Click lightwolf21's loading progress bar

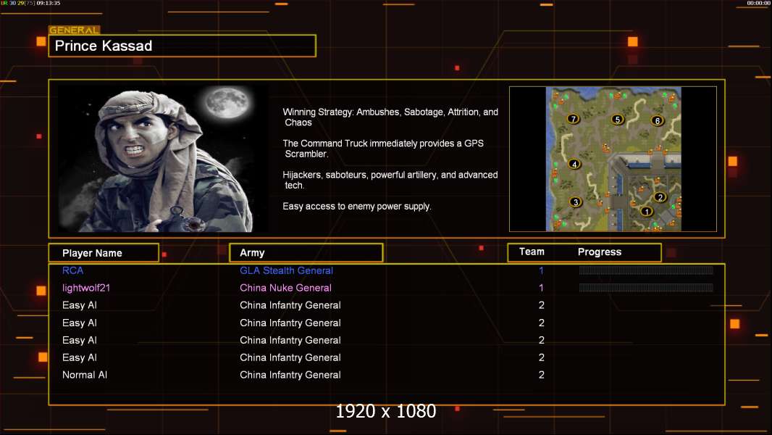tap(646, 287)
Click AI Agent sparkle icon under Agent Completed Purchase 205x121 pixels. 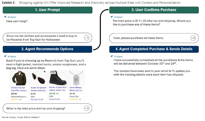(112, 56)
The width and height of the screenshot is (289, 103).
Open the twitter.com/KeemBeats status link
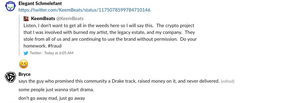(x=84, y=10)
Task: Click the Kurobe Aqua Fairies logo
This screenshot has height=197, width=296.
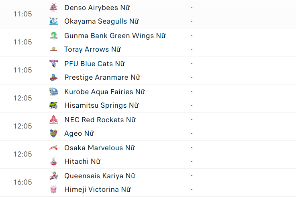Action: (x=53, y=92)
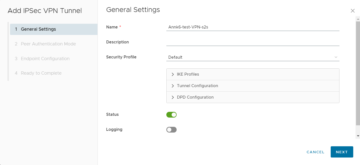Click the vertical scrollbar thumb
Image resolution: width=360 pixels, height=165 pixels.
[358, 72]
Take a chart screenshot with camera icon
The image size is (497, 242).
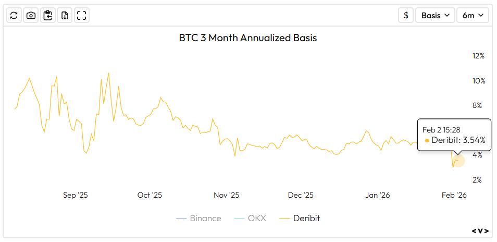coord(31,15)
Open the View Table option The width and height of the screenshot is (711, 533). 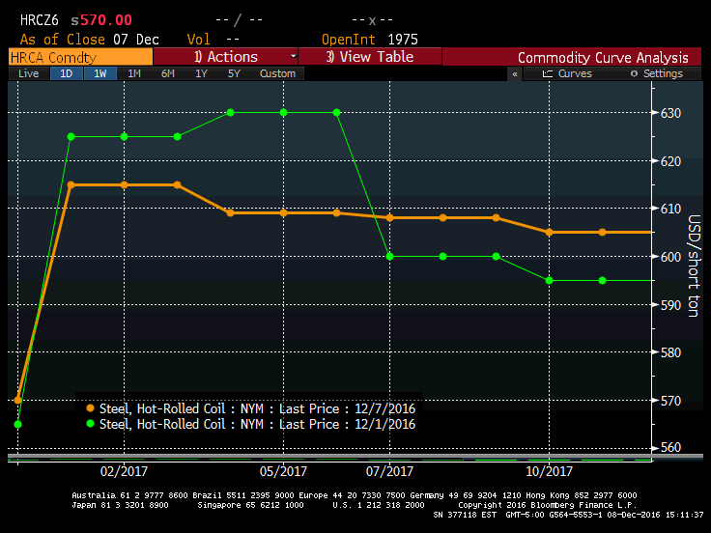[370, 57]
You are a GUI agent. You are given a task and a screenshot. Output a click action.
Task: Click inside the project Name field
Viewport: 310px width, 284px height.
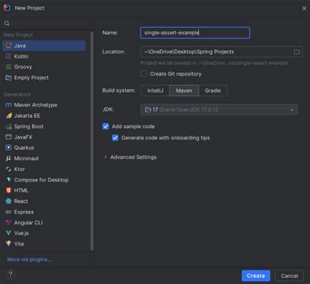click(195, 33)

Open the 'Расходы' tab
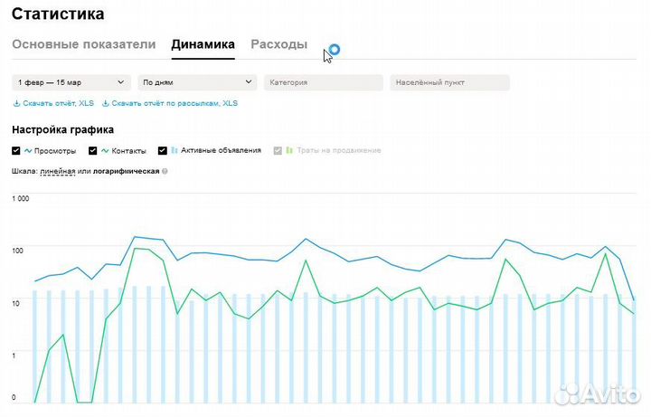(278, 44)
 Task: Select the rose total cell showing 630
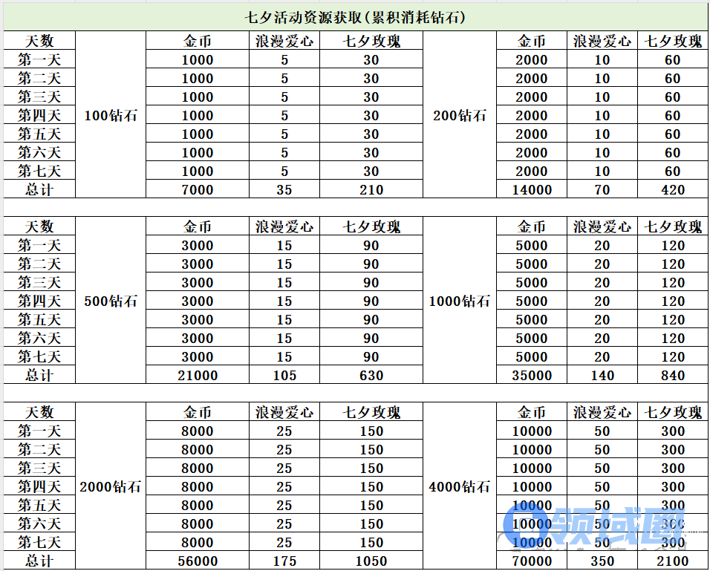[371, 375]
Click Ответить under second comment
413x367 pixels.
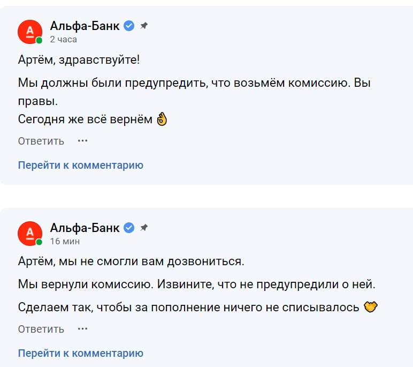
════════════════════
**Work required**
Start with the line holding "You are a GUI" and repeat exactly every line through the final line of the records above, but no pictures and nothing more.

**Task solution**
You are a GUI agent. You are given a task and a screenshot. Output a click action.
Task: Click inside the project Name field
Viewport: 310px width, 284px height.
click(195, 33)

Open the 'Расходы' tab
(278, 44)
 Task: Select the rose total cell showing 630
[371, 375]
Click Ответить under second comment
413x367 pixels.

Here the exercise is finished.